Nor would he say how China might retaliate against countries that hosted U.S. land-based intermediate-range missiles, although China has in past used economic means to retaliate against South Korea over its deployment of a U.S. anti-missile defense system.

Mr. Fu dismissed U.S. arguments for leaving the treaty as “pure pretext,” saying Washington was merely looking for an excuse to develop new weapons. If Washington truly believes Russia is cheating on the treaty, as it says, than the way forward is to negotiate rather than withdraw, Mr. Fu said.

Meanwhile, Washington’s argument that it is threatened by China because 80 % or more of Chinese missiles fall into the intermediate-range category doesn’t hold up, since those missiles would be unable to reach the continental U.S.

“So the U.S. would be the least to worry if that is the case,” Mr. Fu said. “That shows that all of this is nothing but a pretext.”

Mr. Fu’s emphasis on the continental U.S. could serve to imply that the U.S. has no legitimate security interests in Asia, and that Washington’s only worry should be protecting the homeland — something President Donald Trump may be inclined to agree with, said Sam Roggeveen, director of the International Security Program at Australia’s Lowy Institute.

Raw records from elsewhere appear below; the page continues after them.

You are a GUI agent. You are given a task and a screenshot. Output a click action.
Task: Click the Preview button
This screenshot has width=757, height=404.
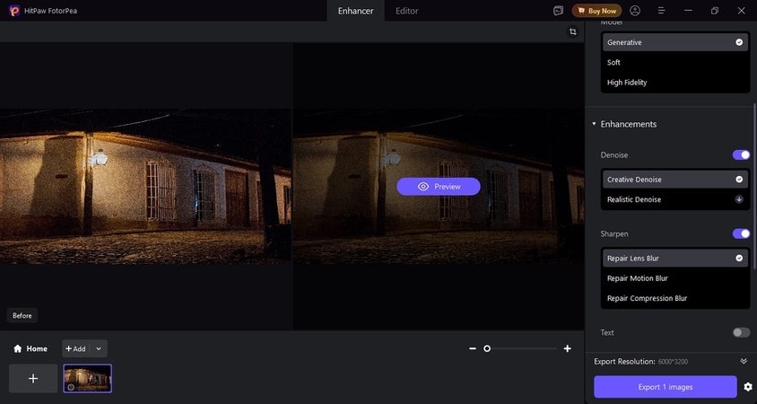(439, 187)
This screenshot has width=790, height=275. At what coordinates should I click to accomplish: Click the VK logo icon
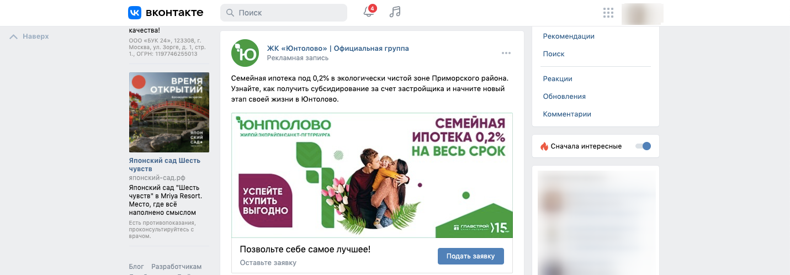pyautogui.click(x=135, y=12)
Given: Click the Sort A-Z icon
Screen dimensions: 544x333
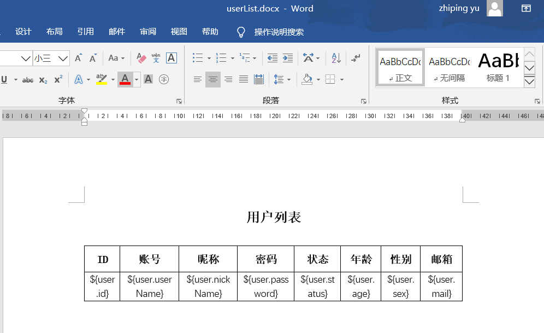Looking at the screenshot, I should point(336,58).
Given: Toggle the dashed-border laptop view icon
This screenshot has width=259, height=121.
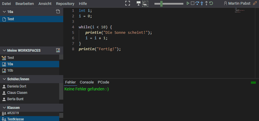Looking at the screenshot, I should click(145, 3).
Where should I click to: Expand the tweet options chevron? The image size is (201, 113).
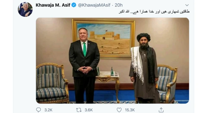click(187, 5)
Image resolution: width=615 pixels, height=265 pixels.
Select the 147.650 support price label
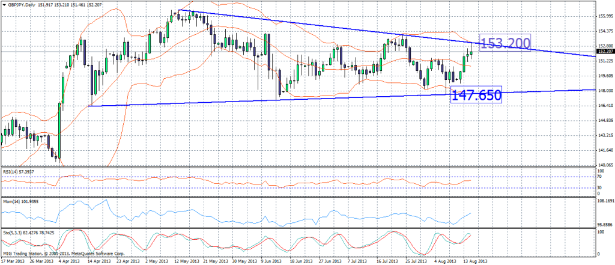pos(474,94)
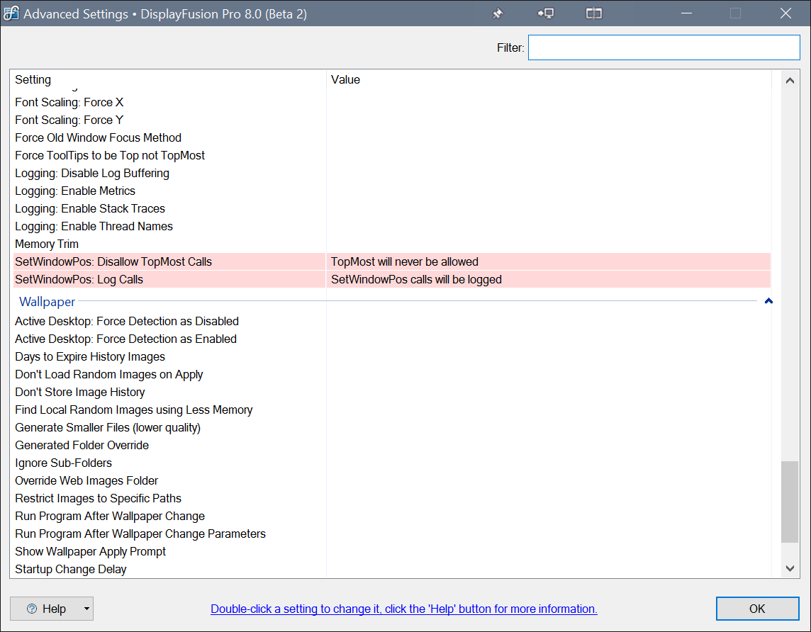
Task: Click the vertical scrollbar thumb
Action: pos(790,502)
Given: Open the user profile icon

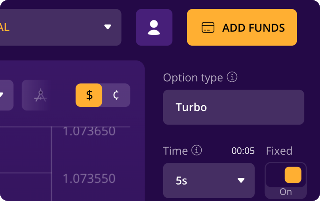Looking at the screenshot, I should tap(154, 27).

Beijing may also be saying a U.S. intermediate-range missile attack on mainland China could trigger a Chinese retaliatory strike on the continental U.S., Mr. Roggeveen said. .

“It implies that the ability of either side to hit the other’s homeland is a threshold or a taboo,” he said.

Defense analysts have long said China’s large arsenal of land-based intermediate-range missiles are intended primarily to degrade Taiwan’s defenses, target Guam and other key U.S. bases in the region and deny access to the area by the U.S. Navy.

Those are typified by the advanced DF-26 intermediate-range ballistic missile, capable of lofting both conventional and nuclear warheads, the latter to carry out a rapid retaliatory strike, and the DF-21D, which is built to take out an aircraft carrier.

Such weapons are undercutting regional deterrence at the same time as China is boosting its ability to strike the continental U.S. with intercontinental ballistic missiles and hypersonic glide weapons, said Collin Koh, a regional security expert at Nanyang Technological University in Singapore.

Fu’s argument “can be deemed as disingenuous,” Koh said. In terms of Chinese countermeasures, China has never stopped pouring resources into its missile and other programs, so the deployment of a U.S. intermediate-range missile in the region could largely be seen as a “new pretext” for such programs, Koh said.